## Description of the task
There is material below. Print exactly the lines starting at the line with "Screen dimensions: 500x423" and ending at the line with "Task: Expand the ribbon in Downloads window", ends included, and no others.
= Beginning of Section =
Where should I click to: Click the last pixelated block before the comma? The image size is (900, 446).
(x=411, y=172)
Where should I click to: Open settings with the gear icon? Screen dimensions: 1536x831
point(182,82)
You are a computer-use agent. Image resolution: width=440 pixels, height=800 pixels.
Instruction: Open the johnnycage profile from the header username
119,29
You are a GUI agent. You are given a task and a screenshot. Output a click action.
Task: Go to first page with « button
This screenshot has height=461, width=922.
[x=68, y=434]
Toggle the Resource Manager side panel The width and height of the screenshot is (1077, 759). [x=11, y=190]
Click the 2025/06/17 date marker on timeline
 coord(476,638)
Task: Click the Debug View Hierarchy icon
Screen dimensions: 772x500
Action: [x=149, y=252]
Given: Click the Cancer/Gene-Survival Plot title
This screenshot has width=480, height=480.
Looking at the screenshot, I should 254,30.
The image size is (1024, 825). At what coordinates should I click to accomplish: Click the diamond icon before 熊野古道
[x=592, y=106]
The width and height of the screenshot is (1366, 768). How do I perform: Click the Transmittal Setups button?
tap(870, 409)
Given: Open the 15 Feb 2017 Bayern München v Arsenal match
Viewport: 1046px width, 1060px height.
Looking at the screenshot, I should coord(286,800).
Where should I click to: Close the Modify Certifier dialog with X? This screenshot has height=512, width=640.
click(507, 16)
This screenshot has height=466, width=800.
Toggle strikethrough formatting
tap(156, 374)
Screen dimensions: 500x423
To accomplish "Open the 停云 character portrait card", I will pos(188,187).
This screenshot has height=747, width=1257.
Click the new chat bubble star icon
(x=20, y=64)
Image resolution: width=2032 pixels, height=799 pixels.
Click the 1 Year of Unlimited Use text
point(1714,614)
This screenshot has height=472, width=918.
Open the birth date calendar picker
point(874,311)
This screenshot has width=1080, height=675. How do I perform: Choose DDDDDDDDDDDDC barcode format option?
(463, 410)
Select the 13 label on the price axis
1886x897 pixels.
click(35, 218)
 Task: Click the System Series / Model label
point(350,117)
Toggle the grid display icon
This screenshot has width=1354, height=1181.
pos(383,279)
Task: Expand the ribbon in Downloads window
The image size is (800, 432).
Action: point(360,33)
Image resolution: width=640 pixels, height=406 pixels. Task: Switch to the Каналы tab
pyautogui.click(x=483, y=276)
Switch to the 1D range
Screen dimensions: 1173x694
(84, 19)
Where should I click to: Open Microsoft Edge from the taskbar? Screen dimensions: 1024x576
= End of Section =
## Exercise output
Screen dimensions: 500x423
To accomplish "Open the 停云 character portrait card", I will pos(188,187).
This screenshot has height=747, width=1257.
Click the new chat bubble star icon
(x=20, y=64)
Image resolution: width=2032 pixels, height=799 pixels.
Click the 1 Year of Unlimited Use text
point(1714,614)
This screenshot has height=472, width=918.
Open the birth date calendar picker
point(874,311)
This screenshot has width=1080, height=675. How do I perform: Choose DDDDDDDDDDDDC barcode format option?
(463, 410)
Select the 13 label on the price axis
1886x897 pixels.
click(35, 218)
 Task: Click the System Series / Model label
point(350,117)
Toggle the grid display icon
This screenshot has width=1354, height=1181.
pos(383,279)
Task: Expand the ribbon in Downloads window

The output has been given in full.